Mentors: do they choose us, or do we choose them?

By Maj. Tara White 628th Force Support Squadron commander

Not too long after I pinned on the rank of captain - at barely four years in the Air Force - I recall hearing about the buzz of "mentorship." My squadron commander at the time told me I needed to start thinking about who my mentor would be or else one would be assigned for me.

Fortunately, the assigned mentor never came, but the role has been filled by several folks at different times throughout my 14 years in the Air Force.

The dictionary defines a mentor as a wise and trusted counselor or teacher, or an influential senior sponsor or supporter. In most instances this may fit by definition, but a mentor can be almost anyone: a friend, a confidant, a supervisor, a peer, a subordinate or a superior. While I feel I have endured countless mentoring moments, I'd like to share a few I still reflect upon today.

After nearly seven months at my first base, I was a "green" second lieutenant in the Air Force. I recall getting the news that I had been selected to be an instructor. I was mortified; I had not taken public speaking in college and could not imagine raising my hand for instructor duty.

Arriving at my new unit, a friendly, bubbly master sergeant took me under her wing and was determined that I would succeed in the classroom. She had far more confidence in me than I did in myself. As time went on I practiced more, and with her encouraging words and sound advice, I eventually bloomed into one of the best in the unit.

A few years later, I worked with a very special chief master sergeant. I was a first lieutenant when I got to the unit, and within six months, I pinned on captain. As far as this chief was concerned, I might as well have come in the Air Force the day before I arrived at his unit.

He was our first sergeant and I was the section commander. He taught me through a variety of experiences with our Airmen, positive and negative, that rank should always be respected, but real respect would be earned. We had more than 500 Airmen in the unit we were taking care of, and he reminded me (almost daily) that multitasking while making timely decisions often defines the best leaders.

Back to the buzz of mentorship, I recall two female officers senior to me who decided they were going to be my mentors. One of them, a major, brought me into her office when I was a lieutenant and told me, "us women, we're minorities, we need to stick together." The next was a lieutenant colonel when I was a captain who said it was her duty to mentor me, as she was the senior female on the base, and she clearly knew what was best for me in today's Air Force, serving as a woman. I gained little from either of them.
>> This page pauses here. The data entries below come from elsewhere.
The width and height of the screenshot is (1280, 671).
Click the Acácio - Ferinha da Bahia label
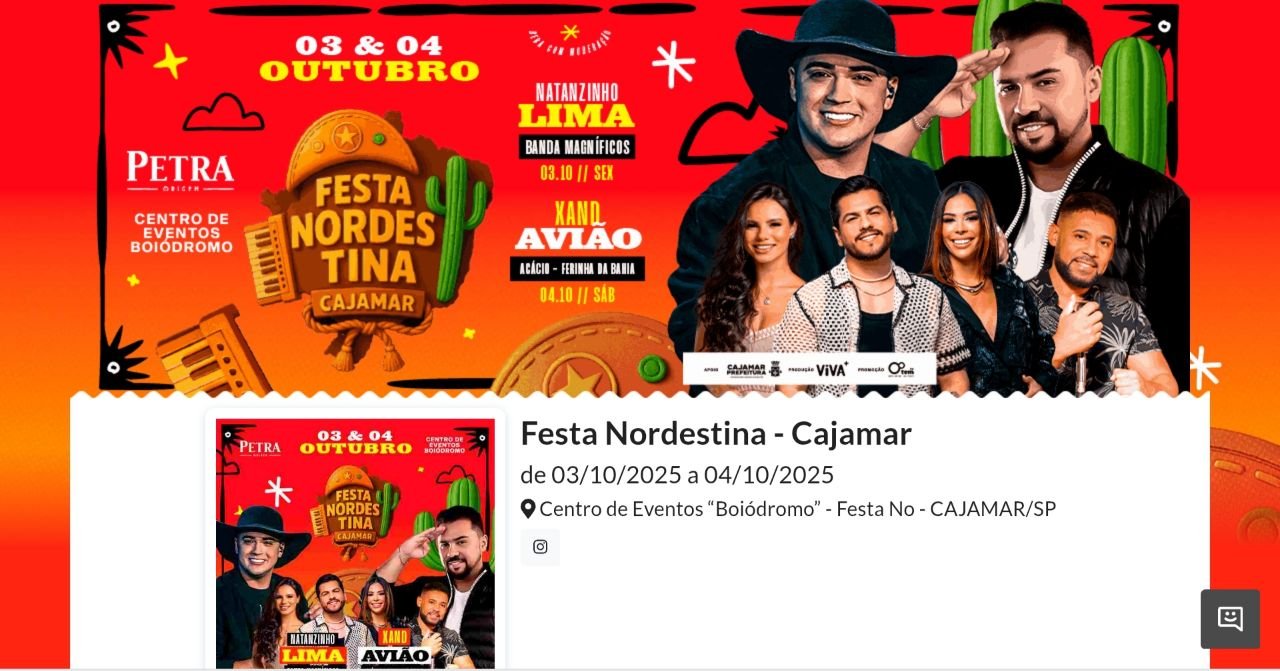[x=577, y=269]
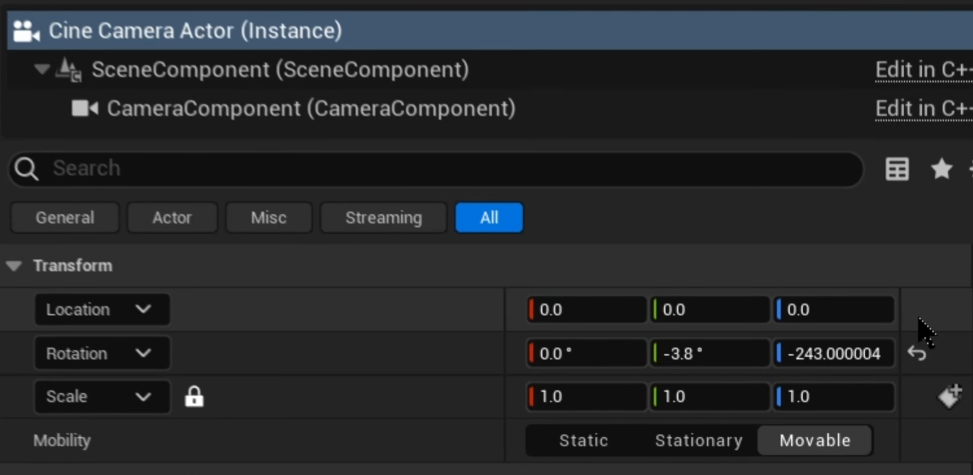Switch to the Streaming filter tab
Image resolution: width=973 pixels, height=475 pixels.
point(383,218)
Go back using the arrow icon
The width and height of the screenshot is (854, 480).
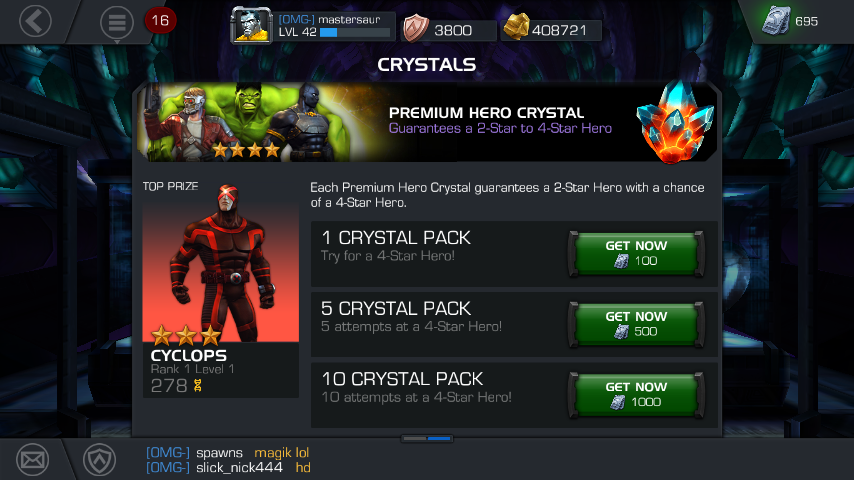tap(35, 21)
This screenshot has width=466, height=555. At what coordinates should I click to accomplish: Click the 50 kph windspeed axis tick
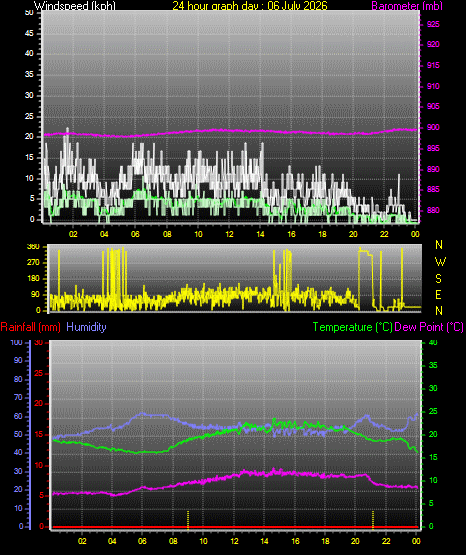pyautogui.click(x=29, y=13)
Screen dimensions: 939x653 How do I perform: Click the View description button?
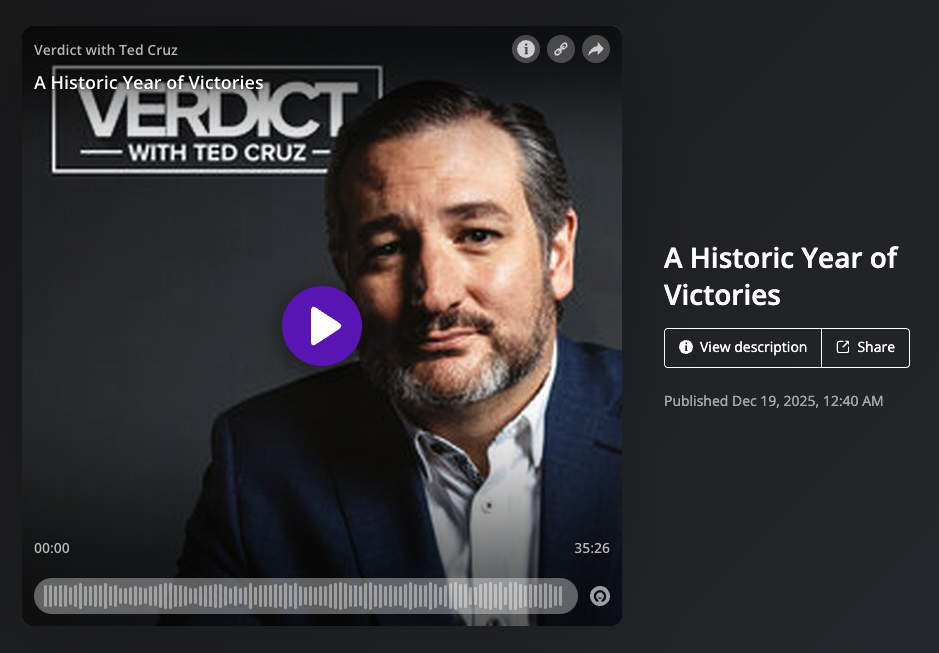[743, 347]
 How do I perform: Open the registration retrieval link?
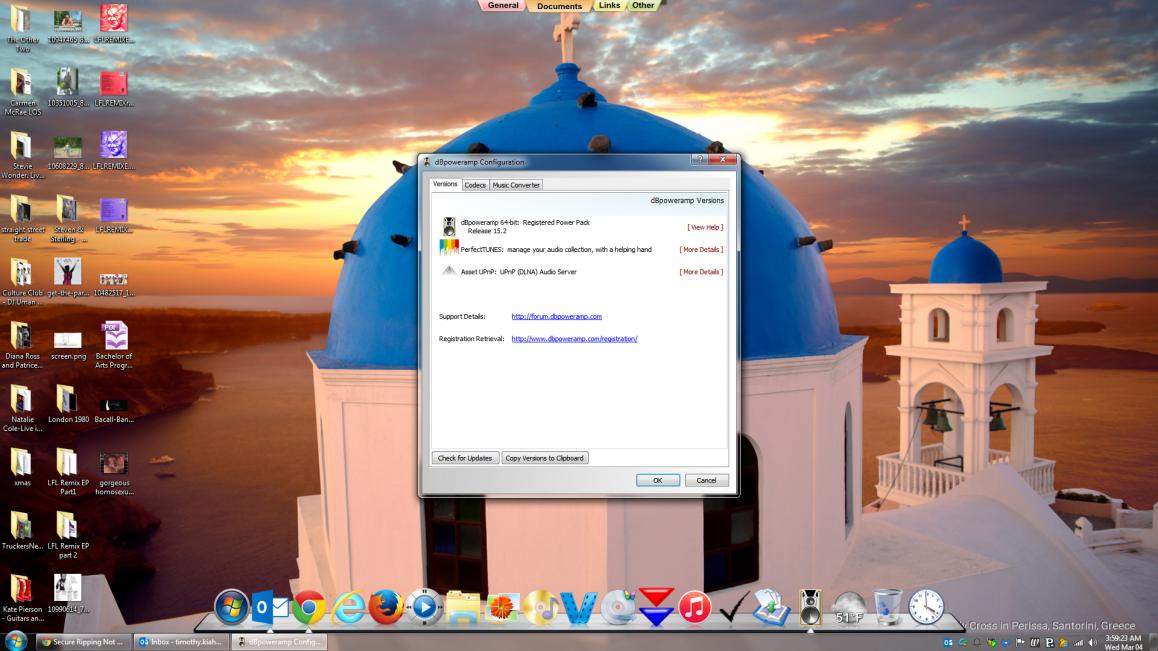[574, 339]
Like a lot of people, I have had many mentors. But even to this day, I have one person I call who will give it to me straight, call it like it is, and point me in the right direction. She is senior to me, so she fits the mold of a typical mentor, but she provides unbiased, unemotional advice when I need it most, from career and assignment advice to life decisions.

Like a wingman, we each need a mentor. It doesn't matter if your mentor is a supervisor, superior, officer or enlisted, civilian or friend. A mentor can provide encouragement and confidence, help us learn how to take care of our Airmen, and show us support when we need it most.

I reflect on these mentoring moments often, as it's the memories that make and shape us into who we are today. Think about it ... you may even have mentors, whom you would never have defined as such, but their interest, time, advice, encouragement and strength are with you always.